Our party started with some low stakes missions, and in the middle of a routine delivery job we (along with many other civilians) were suddenly stranded on a distant moon that had inexplicably gained a forcefield surrounding it. Wanting to investigate further, our search lead us to the center of the moon to discover an enormous egg with tentacles and eyes that immediately attacked us, letting out horrific screeches as it did so. We’d found a gigapod seed, an egg of a lovecraftian squid that was so incomprehensibly large that just their relatively tiny eggs destroyed entire planets upon hatching. And this gigapod was about to hatch and take this moon, along with everyone stuck on it, with it if we didn’t stop it. At first it was just a really cool boss battle for a low level party like ours, but my character wasn’t really built for combat, more stealth and diplomacy. In a desparation to help the team I kept scouring over my features and abilities between my turns to see if there was anything I could do to be of better help as the egg continued to screech at us and clobber us with its tentacles. I’d already exploited the heck out of the amoeboid’s shapeshifting abilities prior (such as when the rules stated I matched the creature’s movement speed, I took that to mean I could fly as well if I copied a flying creature), but it was only this battle I noticed one more detail about the shapeshifting. At the bottom of the description, my features stated that I could understand and speak the languages of whatever creature I copied. I turned to the DM once it was my turn and said that I had a dumb plan. I told my DM that I was going to touch the tentacle of the gigapod seed as it attacked me to shapeshift into it and maybe understand what it was saying, considering it had been screeching at us this entire time. The DM was clearly not expecting this, and the party was intrigued at the idea, but someone pointed out that we were all wearing space suits (learned our lesson after the last time I left the ship without one), and the shapeshifting required direct, skin-to-blob contact. The DM said I would have to roll to briefly slip off my suit and time it to the attack, and warned me that it would be difficult with an “are you sure you want to do this?” tone. I said absolutely, and rolled.

It was the only natural twenty rolled that night, and the everyone at the table lost their minds. It was an amazing feeling, but that energy quickly turned into something more somber once my character started to actually talk to the gigapod seed. It was confused and scared, its sentences barely coherent, and we suddenly realized that this thing was essentially a child, albeit a very destructive one. My character spoke very gently with it, demanding the party stop attacking the gigapod, and carefully explained the situation. After all, from the kid’s perspective, it was simply trying to hatch – a very natural thing – and we had just appeared out of nowhere and started hurting it. The kid genuinely didn’t mean any harm to us, in fact it was so shaken by this whole situation that it kind of attached itself to my character, presumably because I was able to speak to it. Everything was calm for a moment, but suddenly the gigapod seed pulsated and started increasing in size once more. It still needed to hatch. The gigapod child, now understanding that its hatching was a threat to us, was desperately pushing its tentacles back into its body in an attempt to suppress its growth and keep us safe. I had made this child feel terrified and ashamed of being born. 
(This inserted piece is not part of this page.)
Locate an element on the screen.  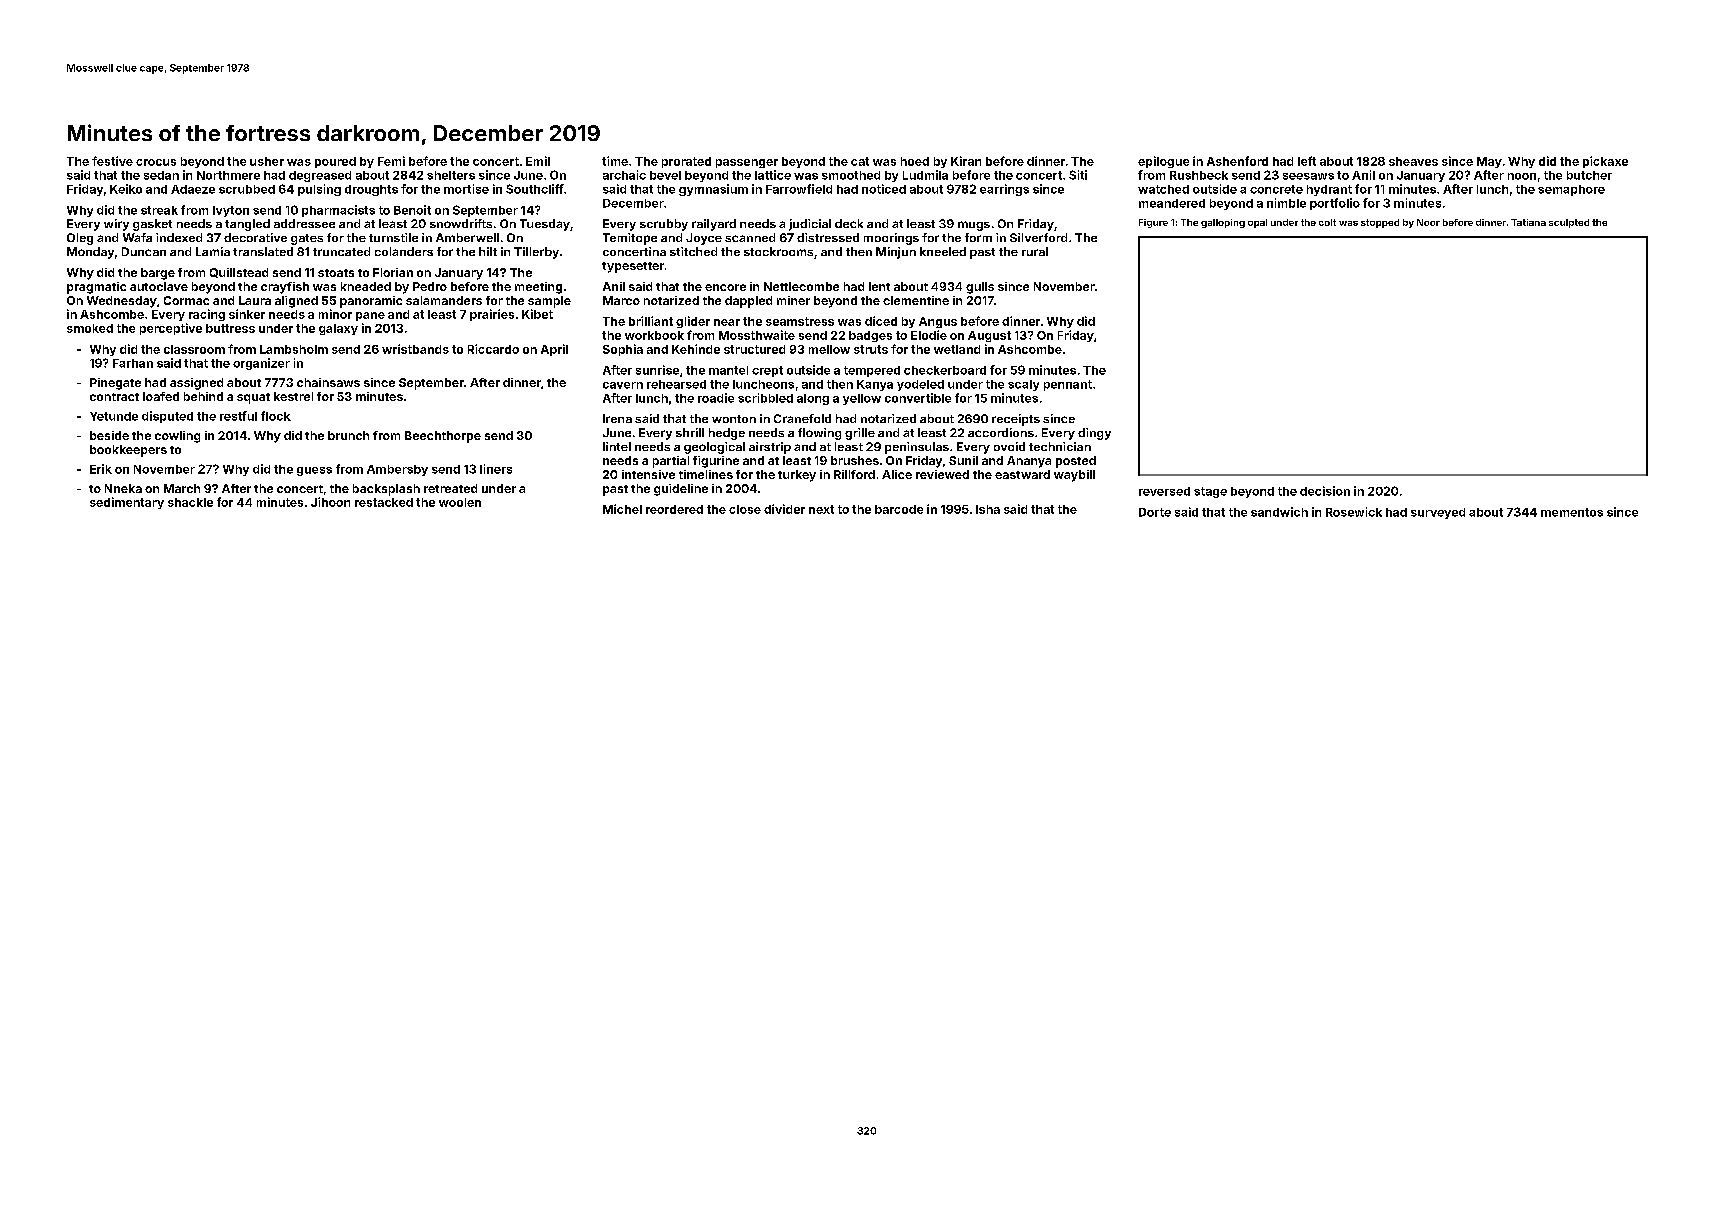
lent is located at coordinates (879, 286).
I was desperately trying to see if I could direct the child’s growth to minimize damage, asking the party if we could get it to the surface of the moon so it wouldn’t have to hurt anyone. But neither of them were options, and our party was quickly losing time, as the gigapod child continued to grow while saying “I’m sorry, I’m sorry” over and over to us as it did so, still trying to keep itself small. That was when the only other amoeboid in the party lifted his gun and fired the finishing shot, taking off the gigapod child’s last bit of hp and saving the moon and everyone on it in the process. None of us felt heroic after the victory, and it only felt worse when NPCs came up to thank us for rescuing us from the “monster.” 

My character never forgave that other amoeboid for killing the gigapod, and stayed very hostile with him for the rest of the campaign. The body of the gigapod dissolved and vanished after it died, but in the remnants we found a tiny, dark stone that looked like the child, one that let me shapeshift into a baby gigapod when I touched it. Afterwards, the DM took more care in constructing encounters around my shapeshifting, and I couldn’t blame her.